Dünyanın en şanssız insanıdır. Hele hele çalıştığınız yer 24 saat çalışan bir fabrika ise tamami ile ayvayı yemişsinizdir. fabrikadaki her sorunda her eleman ihtiyacında ilk akla gelecek olan isimsinizdir. Eve gelirsiniz üstünüzü değişir yemeğe oturursunuz. içinizden bu yemekten sonra küçük çocuğunuzu tatlı niyetine yemek geçerken bir telefon gelir. Patron yada müdür artık hangisi ise " oğlum bak sen arslansın sen kaplansın, fabrikada şöyle şöyle bir durum varmış sen yakınsın hadi bir bak " diye tüm hayallerinizi yıkar. Aynı şey pazar sabahları,bayram sabahları vesaire içinde geçerlidir.
sabah otobüslerde yaşanan keşmekeşlerden kurtulan ve benzin parası gibi derdi olmayan insandır.
en asil duyguların insanıdır.

şöyleki bu insan istanbul da yaşıyorsa hele hele işyeri avcılar-beylikdüzü metrobüs inşaatı çalışmalarının trafiğinden etkilenen bir yerdeyse, sabah ve akşam işkencesi çekmeden evinden işyerine, işyerinden evine huzur içerisinde gidebilen insandır. şanslıdır. kıymetini bilmelidir.
gece vardiyasında çalışanları gafil avlamak en büyük eğlencelerindendir ama sabahları "yea nasolsa iki adımlık yol" deyip de uyuyakalma riski yüksektir. sıklıkla kahvaltı falan etmeden üstünüzü değiştirip fırlamanız gerekebilir.
spor yapamaz yahu o kadar da iyi değil. ne la bu imam gibi.
ağzının burnunun kırılması gereken, kıskanılası insan.
istanbul trafiği nedir bilmez.

siz eve gidene kadar, adam çoktan evine varmış, yemeğini yemiş, fındık kırmaya başlamıştır.
şanslı olan insandır ne servis derdi vardır ne de dolmuş derdi. hatta daha fazla uyuyabilen insan da denebilir.
- sabah işe giderken duraklardaki insanları görüp şansına binlerce kere şükreder.

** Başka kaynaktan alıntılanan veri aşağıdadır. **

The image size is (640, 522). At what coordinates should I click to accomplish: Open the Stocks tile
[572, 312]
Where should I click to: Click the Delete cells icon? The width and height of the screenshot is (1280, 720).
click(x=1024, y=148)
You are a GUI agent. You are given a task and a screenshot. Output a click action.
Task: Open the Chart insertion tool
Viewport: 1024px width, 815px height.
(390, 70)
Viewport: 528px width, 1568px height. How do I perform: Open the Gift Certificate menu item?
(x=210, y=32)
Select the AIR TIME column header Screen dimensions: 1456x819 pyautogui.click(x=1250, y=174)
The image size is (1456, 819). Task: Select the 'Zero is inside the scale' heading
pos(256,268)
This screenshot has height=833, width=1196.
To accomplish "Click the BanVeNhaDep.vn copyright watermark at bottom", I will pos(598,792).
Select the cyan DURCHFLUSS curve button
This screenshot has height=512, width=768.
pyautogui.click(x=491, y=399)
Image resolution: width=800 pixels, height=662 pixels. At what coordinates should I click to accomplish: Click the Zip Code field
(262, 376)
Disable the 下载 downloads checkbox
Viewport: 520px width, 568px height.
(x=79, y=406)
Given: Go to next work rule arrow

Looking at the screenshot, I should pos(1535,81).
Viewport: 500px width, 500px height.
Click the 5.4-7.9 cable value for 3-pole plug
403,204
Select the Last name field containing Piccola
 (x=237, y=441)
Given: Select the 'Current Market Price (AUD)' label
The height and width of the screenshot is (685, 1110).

- sabah uykusunu alır, her daim bakımlıdır çünkü vakti vardır.

- evden en geç çıkan olur genellikle.

- şahsi işleri için 1 saatlik izin almak sorun değildir. ev iş çevresi aynı olduğu için vakit kaybetmez.

- kötü hava koşullarında en fazla üşür ama yürüdükçe açılır vasıta derdi olmaz.

- sıcak yaz akşamlarında eve giderken alışveriş yapmak, daha yavaş, aheste yürümek feci zevklidir.

ve bütün bu ayrıcalıklar, şirketinizin işlerinin büyümesi nedeniyle, taşınma kararıyla son bulur.
şuan farkında değildir belki ama zamanla anlayacaktırki dünyanın en şanslı insanları arasındadır kendisi.
her zaman işe geç kalan insandır.
servis kaçmasın bahanesi olmadıı için kendi işinin patronu değil de ücretli bir çalışansa mesai yapar.

"x, sen kal abi nasılsa evin yakın."
"haftasonu gelinmesi lazım ama kim gelsin? hah x gelsin ya nasılsa şurası hemen"

gibi.

not: x = ben değilim.
benim lan bu. işyerine evim 10dk. hemide istanbulda. ama gariptir, ben sabahları sözlüklerden dolmuş muhabetlerini, metrobüs itemelerini okudukça üzülüyorum lan. bazen hafta sonları metrobüs ile karşıya geçtigim zaman onun keyfini çıkartmaya çalışıyorum. acaba o garip otobüs muhabbetlerinden birine tanıklık edermiyim diyerek etrafı detaylı dikizliyorum.

hafta sonları metrobüste her muhabbete kulak misafiri olmaya çalışan biri görürseniz o benim lan.